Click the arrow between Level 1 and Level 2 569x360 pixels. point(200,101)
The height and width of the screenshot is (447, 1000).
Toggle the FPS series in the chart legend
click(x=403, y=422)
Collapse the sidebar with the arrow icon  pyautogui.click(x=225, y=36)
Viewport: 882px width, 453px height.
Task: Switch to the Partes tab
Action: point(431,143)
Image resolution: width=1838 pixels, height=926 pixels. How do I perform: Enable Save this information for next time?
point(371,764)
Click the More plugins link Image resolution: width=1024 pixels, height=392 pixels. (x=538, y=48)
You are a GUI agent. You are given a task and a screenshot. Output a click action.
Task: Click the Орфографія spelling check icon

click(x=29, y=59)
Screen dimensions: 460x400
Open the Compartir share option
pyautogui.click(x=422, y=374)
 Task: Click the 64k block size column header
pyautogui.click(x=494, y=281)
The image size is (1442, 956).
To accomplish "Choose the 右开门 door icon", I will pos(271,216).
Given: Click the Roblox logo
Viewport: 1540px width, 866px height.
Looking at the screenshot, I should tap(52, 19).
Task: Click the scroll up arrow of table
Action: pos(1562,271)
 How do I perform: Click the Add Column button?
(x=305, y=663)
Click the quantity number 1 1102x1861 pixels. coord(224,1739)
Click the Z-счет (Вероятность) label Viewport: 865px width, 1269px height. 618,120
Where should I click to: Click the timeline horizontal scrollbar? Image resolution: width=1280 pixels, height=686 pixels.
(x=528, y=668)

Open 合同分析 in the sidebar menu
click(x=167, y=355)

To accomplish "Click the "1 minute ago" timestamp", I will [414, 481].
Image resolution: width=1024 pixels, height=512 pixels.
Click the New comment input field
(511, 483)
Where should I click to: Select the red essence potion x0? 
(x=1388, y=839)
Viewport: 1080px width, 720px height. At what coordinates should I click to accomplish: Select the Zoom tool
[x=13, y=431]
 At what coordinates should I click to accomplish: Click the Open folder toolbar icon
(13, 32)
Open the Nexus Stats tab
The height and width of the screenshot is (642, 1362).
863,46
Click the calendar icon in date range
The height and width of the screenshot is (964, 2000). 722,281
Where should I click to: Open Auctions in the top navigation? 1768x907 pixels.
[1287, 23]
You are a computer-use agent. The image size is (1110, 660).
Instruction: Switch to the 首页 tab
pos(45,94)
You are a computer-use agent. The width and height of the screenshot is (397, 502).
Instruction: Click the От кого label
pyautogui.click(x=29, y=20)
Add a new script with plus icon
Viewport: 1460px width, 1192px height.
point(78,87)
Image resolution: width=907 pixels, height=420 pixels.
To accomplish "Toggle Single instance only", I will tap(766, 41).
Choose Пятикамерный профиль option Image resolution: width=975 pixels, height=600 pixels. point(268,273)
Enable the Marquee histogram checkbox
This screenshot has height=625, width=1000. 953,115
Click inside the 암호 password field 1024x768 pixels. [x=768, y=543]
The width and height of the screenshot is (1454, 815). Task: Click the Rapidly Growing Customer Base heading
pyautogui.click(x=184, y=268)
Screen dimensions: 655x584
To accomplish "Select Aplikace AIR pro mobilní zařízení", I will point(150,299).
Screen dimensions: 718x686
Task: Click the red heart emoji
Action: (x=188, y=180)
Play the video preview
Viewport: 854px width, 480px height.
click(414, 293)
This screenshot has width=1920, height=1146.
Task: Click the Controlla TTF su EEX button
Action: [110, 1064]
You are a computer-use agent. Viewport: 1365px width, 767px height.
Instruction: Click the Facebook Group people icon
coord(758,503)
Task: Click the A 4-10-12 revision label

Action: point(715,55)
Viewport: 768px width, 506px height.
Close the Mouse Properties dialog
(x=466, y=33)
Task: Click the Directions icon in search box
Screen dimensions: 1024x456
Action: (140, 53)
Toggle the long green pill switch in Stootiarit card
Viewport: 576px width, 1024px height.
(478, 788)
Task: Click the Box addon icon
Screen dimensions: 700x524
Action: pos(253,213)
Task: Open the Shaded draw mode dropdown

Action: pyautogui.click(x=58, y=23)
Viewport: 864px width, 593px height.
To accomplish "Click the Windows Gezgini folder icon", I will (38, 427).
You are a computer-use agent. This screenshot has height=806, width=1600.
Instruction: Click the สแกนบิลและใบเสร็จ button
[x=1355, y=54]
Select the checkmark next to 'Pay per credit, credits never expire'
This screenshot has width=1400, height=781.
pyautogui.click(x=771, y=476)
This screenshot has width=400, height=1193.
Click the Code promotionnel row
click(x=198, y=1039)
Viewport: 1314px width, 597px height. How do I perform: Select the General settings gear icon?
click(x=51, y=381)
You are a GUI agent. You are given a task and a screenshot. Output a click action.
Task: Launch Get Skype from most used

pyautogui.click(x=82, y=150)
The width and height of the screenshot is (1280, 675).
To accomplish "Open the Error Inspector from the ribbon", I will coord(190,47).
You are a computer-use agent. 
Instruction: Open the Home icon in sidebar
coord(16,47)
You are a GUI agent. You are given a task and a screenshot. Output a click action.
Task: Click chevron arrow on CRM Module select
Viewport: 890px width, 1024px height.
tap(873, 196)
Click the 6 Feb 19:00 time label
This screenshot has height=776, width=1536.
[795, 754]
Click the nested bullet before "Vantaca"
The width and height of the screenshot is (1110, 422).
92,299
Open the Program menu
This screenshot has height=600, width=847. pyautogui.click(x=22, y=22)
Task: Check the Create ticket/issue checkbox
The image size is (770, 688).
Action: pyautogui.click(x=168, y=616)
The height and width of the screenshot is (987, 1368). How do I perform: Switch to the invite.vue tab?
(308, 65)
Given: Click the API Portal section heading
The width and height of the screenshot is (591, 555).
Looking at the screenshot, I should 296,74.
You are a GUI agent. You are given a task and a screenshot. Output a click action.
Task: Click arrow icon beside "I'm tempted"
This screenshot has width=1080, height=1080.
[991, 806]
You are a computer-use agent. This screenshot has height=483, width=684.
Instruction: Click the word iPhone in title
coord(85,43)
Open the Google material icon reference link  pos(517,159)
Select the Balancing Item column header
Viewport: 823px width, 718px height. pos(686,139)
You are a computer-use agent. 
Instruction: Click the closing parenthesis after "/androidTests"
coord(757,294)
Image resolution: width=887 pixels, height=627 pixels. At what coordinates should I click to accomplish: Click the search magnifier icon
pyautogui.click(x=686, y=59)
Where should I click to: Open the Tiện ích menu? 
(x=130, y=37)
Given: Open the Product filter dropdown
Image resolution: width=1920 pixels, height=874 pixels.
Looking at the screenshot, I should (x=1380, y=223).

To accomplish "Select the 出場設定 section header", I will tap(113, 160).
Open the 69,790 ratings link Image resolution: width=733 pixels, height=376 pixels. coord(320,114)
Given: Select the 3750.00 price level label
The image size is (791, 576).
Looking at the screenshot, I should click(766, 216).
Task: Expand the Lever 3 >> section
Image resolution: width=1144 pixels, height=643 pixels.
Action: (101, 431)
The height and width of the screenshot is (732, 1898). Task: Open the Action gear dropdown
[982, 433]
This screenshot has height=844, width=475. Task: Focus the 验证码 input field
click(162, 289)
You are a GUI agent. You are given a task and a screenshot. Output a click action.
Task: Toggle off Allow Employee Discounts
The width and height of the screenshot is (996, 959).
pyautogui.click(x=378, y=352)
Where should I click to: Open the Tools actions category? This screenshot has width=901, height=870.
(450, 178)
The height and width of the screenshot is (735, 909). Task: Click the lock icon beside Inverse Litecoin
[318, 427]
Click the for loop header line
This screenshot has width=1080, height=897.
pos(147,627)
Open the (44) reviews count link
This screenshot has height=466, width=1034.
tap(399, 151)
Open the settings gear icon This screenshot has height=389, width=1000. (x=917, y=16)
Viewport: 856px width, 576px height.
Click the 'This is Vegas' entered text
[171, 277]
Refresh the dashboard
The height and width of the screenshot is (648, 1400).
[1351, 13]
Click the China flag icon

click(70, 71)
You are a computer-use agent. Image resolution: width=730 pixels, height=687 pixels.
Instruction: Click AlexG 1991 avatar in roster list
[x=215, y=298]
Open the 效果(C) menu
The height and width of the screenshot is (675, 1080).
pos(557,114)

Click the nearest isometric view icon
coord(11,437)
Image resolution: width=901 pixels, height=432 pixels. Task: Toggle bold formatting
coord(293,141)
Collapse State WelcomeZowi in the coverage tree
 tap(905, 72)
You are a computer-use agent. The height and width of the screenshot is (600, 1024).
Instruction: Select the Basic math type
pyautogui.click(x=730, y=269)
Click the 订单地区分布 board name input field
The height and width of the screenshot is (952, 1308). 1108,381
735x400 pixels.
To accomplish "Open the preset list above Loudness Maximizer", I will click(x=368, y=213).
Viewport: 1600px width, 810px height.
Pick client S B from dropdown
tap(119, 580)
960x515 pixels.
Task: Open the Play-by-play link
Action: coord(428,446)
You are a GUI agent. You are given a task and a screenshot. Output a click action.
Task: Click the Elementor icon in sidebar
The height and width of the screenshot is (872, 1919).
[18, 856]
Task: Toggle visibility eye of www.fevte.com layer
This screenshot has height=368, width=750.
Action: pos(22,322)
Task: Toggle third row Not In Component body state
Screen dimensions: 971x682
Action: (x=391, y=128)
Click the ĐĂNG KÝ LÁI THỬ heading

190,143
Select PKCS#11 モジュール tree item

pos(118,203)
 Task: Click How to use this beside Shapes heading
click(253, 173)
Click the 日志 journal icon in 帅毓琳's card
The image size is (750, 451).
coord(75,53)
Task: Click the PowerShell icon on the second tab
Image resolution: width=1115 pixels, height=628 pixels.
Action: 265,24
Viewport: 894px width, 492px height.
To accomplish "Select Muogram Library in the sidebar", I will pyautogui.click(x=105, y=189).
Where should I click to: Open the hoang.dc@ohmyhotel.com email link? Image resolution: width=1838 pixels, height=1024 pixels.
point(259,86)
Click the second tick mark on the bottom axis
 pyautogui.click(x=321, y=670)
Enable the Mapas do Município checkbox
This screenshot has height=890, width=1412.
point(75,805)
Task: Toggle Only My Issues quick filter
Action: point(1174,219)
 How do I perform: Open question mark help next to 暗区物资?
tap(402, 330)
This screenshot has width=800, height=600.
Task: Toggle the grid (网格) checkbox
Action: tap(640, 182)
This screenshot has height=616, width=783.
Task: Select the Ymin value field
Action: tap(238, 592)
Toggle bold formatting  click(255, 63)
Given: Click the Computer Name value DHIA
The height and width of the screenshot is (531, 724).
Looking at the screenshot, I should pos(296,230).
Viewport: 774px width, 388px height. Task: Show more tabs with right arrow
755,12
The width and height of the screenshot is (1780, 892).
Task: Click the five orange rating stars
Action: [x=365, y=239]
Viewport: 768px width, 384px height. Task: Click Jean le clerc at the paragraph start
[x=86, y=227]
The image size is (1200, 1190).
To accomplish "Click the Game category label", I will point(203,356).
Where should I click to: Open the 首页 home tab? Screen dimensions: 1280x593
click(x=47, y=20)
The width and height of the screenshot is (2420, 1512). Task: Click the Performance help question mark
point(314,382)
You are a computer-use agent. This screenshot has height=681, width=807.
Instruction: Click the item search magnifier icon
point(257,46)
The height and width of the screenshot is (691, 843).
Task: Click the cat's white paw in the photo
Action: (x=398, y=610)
◆ ◆ ◆
Scan the listing for the string "Choose" and copy every line that carries it.

> [Your solution]:
To accomplish "Choose the 右开门 door icon", I will pos(271,216).
Choose Пятикамерный профиль option Image resolution: width=975 pixels, height=600 pixels. point(268,273)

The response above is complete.